Australian researchers are participating in a study seeking to identify the possibility of genes being linked to stuttering.

Twelve year old Sian Williams stutters, and has done for years.

"I would come home, I would cry my eyes out and pray to God to take away my, my voice completely. I hated the sound of, of, of my voice."

Over the years her mother Azelene has wondered about the exact cause of her daughter's speech disorder.

"I know she didn't experience any trauma. And it was interesting for me, you know, where does this start to come from? I did think at that point might be it might be down the family tree. And, but I was never sure.

A global study involving Australian experts is searching for the genes believed to cause stuttering.

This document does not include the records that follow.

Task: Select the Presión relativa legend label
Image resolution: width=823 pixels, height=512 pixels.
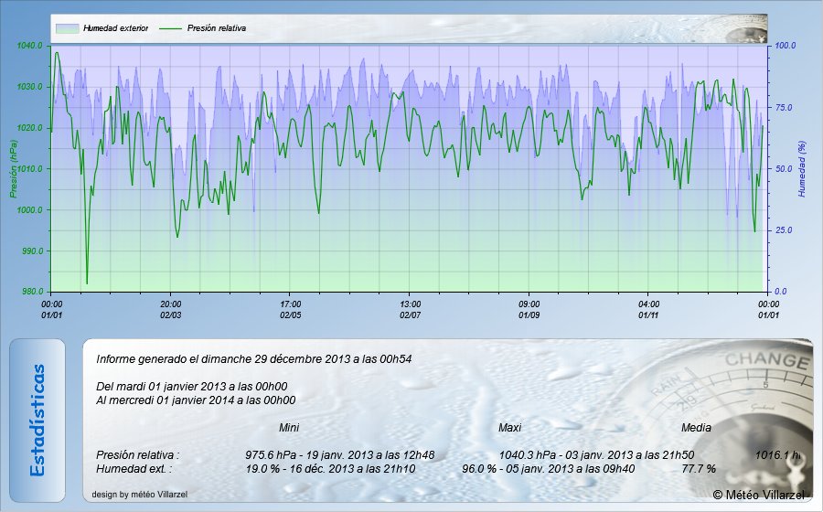Action: coord(217,29)
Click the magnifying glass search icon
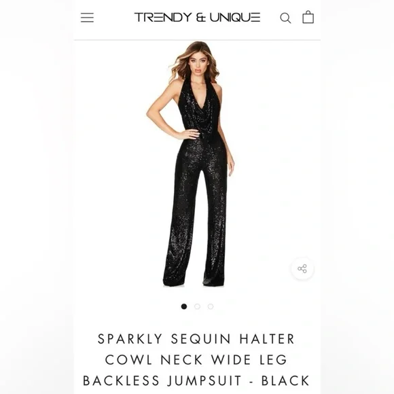394x394 pixels. tap(285, 18)
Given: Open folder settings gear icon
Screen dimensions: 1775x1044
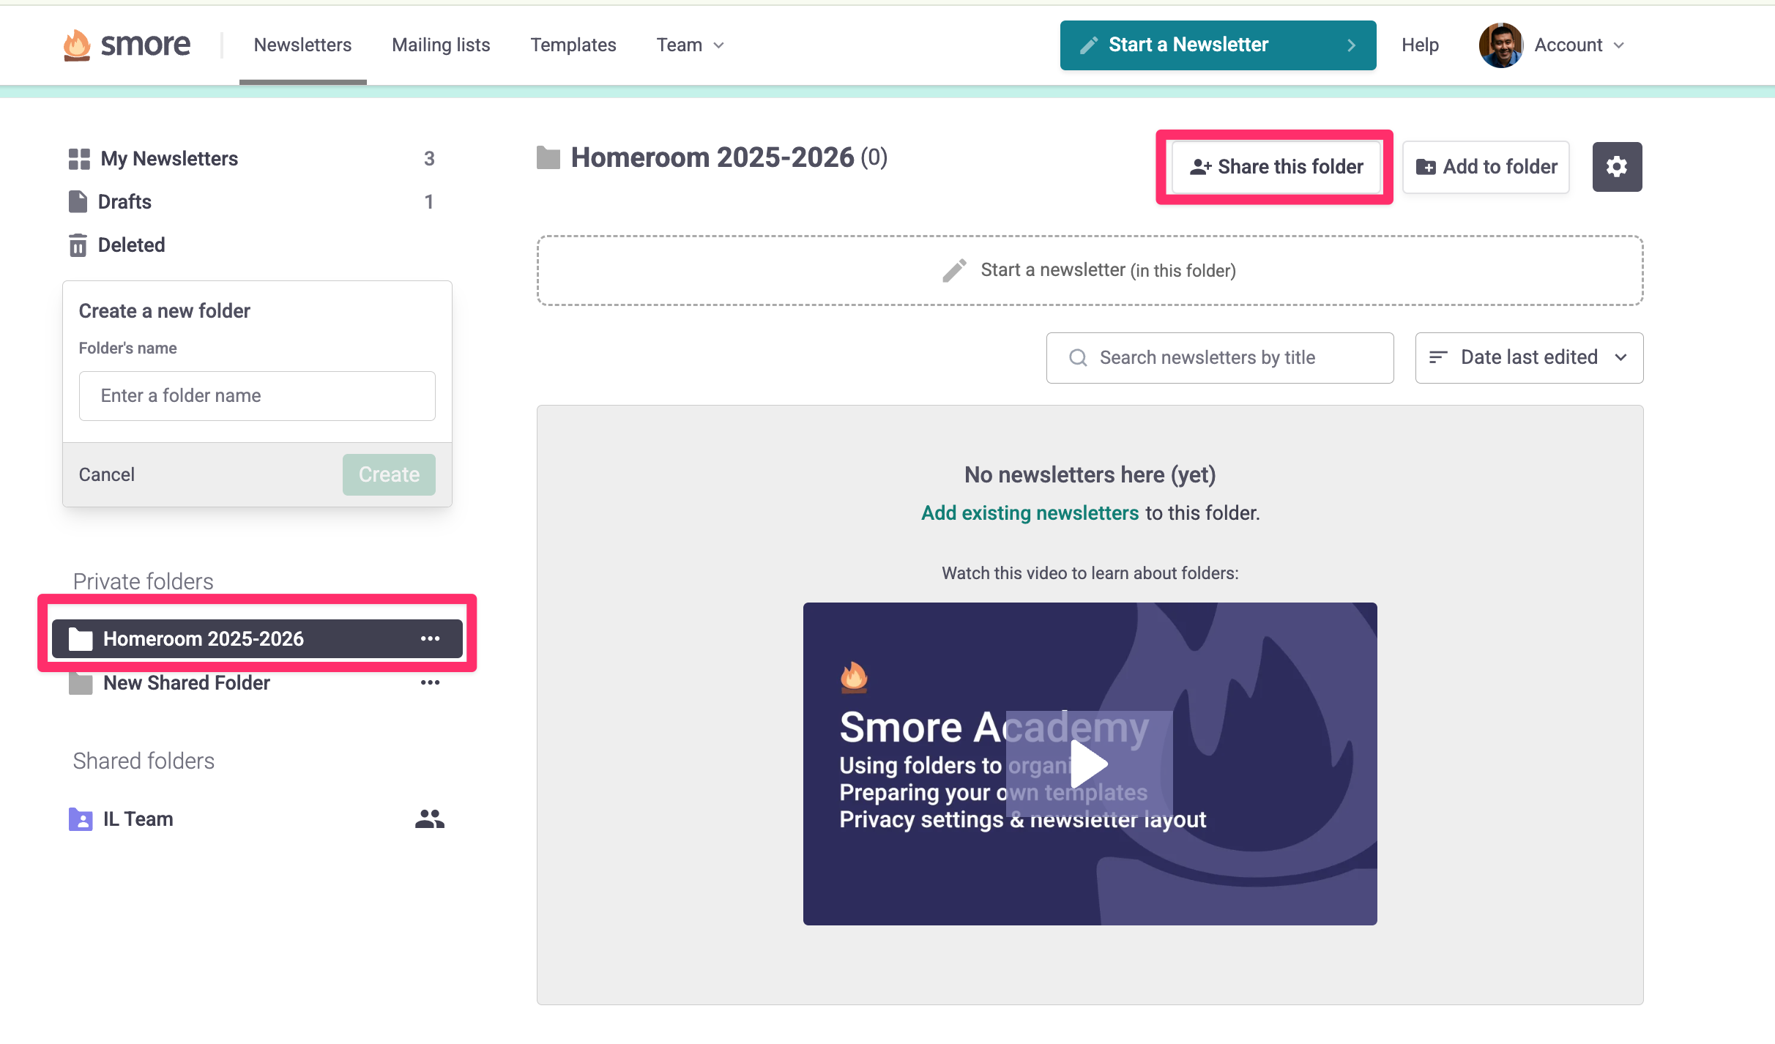Looking at the screenshot, I should [1617, 167].
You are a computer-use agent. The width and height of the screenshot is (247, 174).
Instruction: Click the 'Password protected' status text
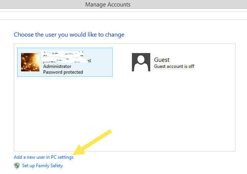[63, 72]
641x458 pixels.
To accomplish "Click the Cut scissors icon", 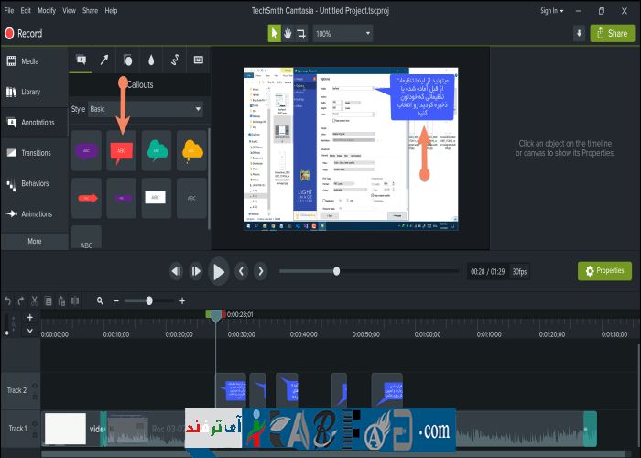I will (35, 300).
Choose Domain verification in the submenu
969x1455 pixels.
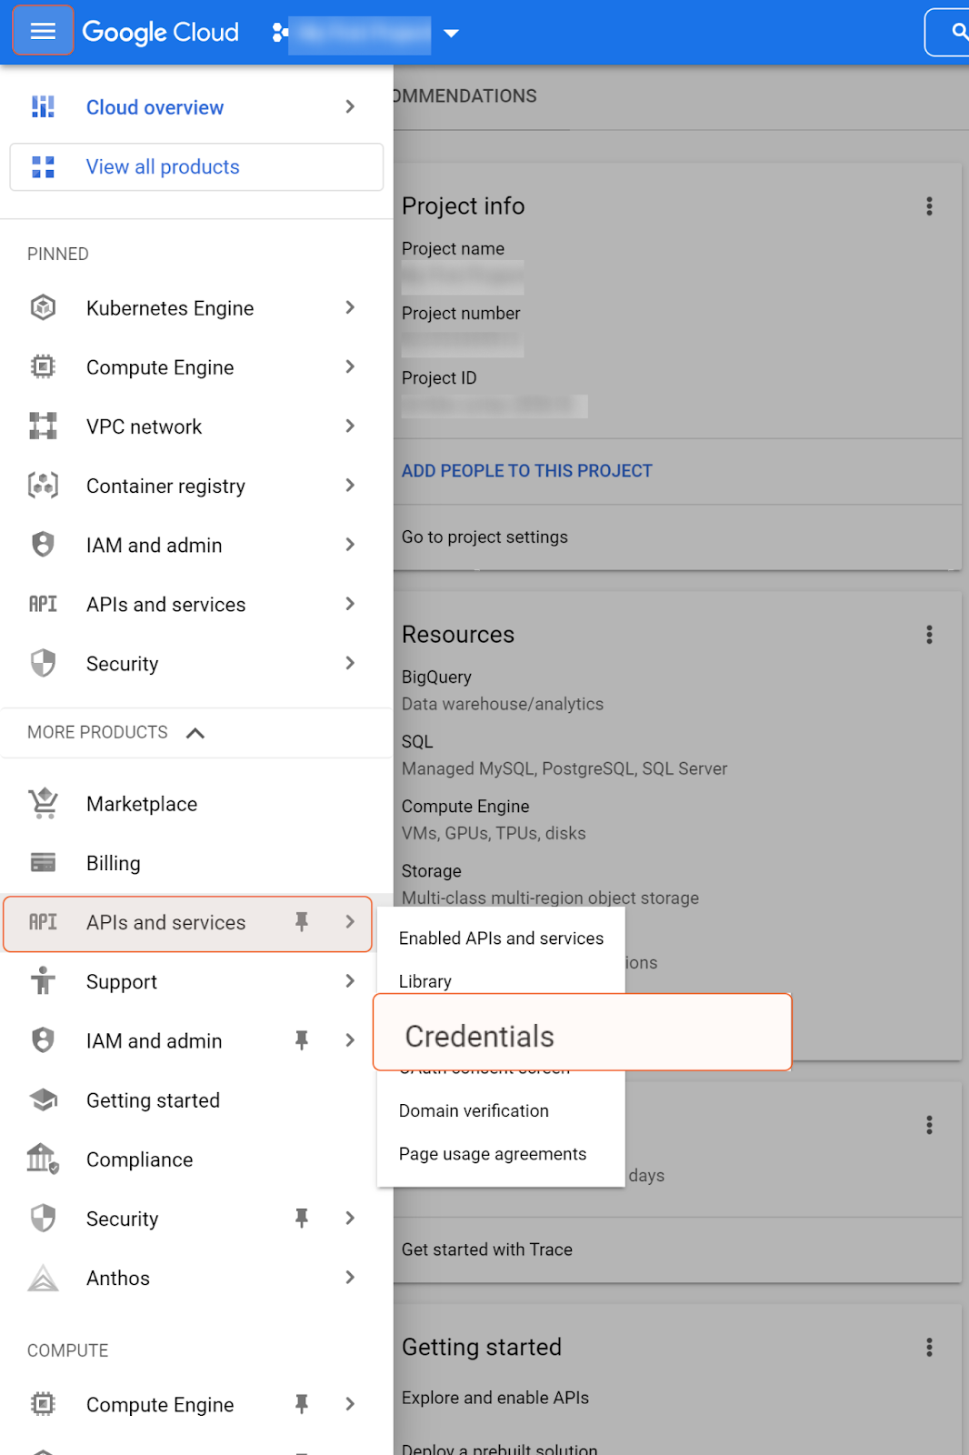click(474, 1111)
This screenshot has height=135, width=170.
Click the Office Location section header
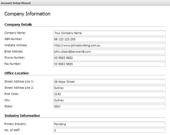17,73
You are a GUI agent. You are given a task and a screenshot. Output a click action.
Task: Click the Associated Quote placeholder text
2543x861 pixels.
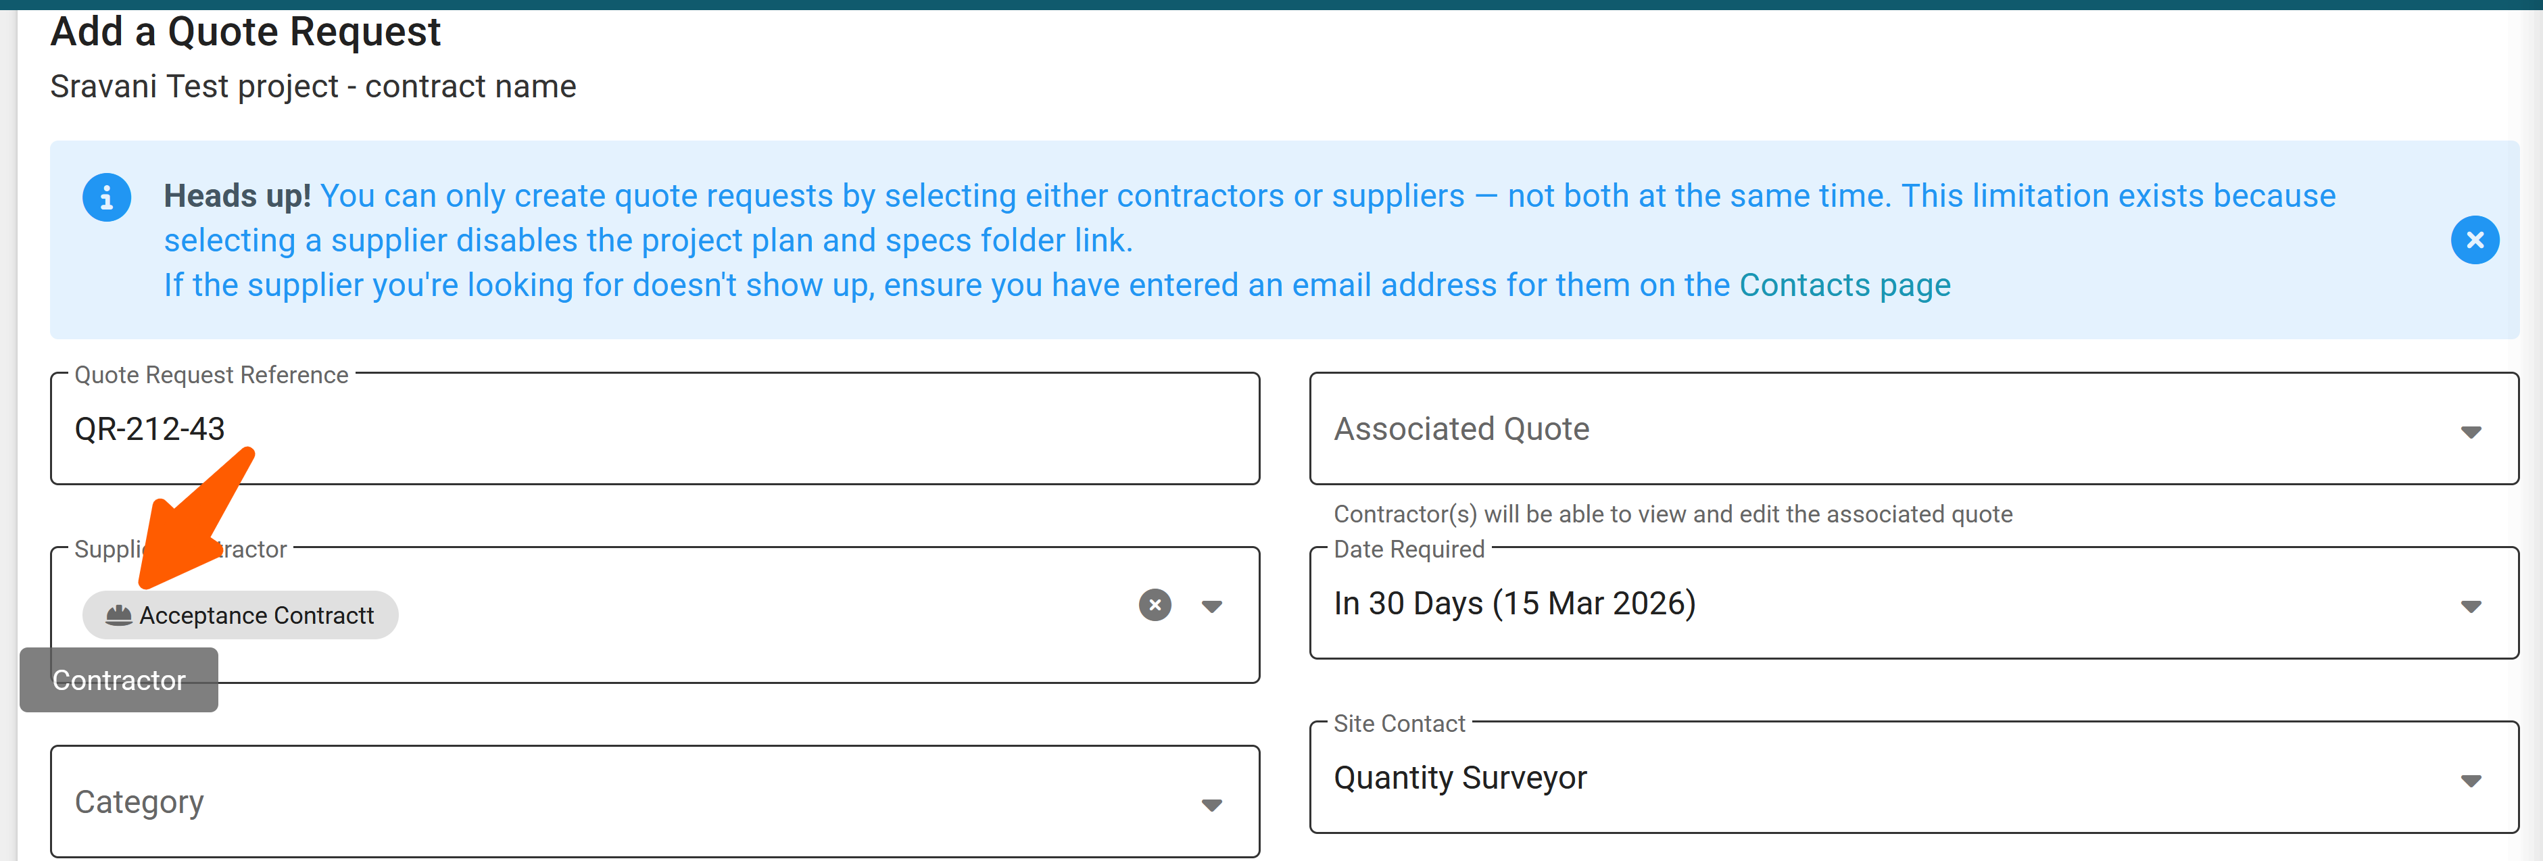(1461, 430)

Professor Angela Morgan from the Murdoch Children’s Research Institute says there is already evidence genetics plays a role.

"So at the moment, we know that 70 per cent of individuals who experience stuttering they do have a family history of stuttering. We also know that there have been four single genes identified to be associated with stuttering."

Boys are up to five times more likely to be affected by stuttering than girls.

"So stuttering actually occurs in 1 in 10 children who are of preschool age. But we know around 80 per cent of children actually recover, either with or without treatment. And the remainder can then go on to have a persistent stutter."

Chief study investigator - Professor Melanie Bahlo from The Walter and Eliza Hall Institute of Medical Research - says better understanding of what causes the speech disorder could lead to improved treatments.

"To get to better therapies, personalized treatment, you really need to know the genetic basis of this, of this disorder. Therefore we need to look for the genes."

Researchers want to recruit 3,000 Australians aged seven-years and over with a history of stuttering.

To take part in the study, volunteers need to complete an online survey, record a sample of their speech, and supply a saliva sample for DNA analysis.

So far almost 600 people have signed up.

The Australian Speak Easy Association supports people who stutter.

The president of its branch in Victoria, Sophie Hatcher, welcomes the study.

"I would like to see more people take part in it. Because if it can improve the quality of life of those who have a stutter I think it would have done a great service."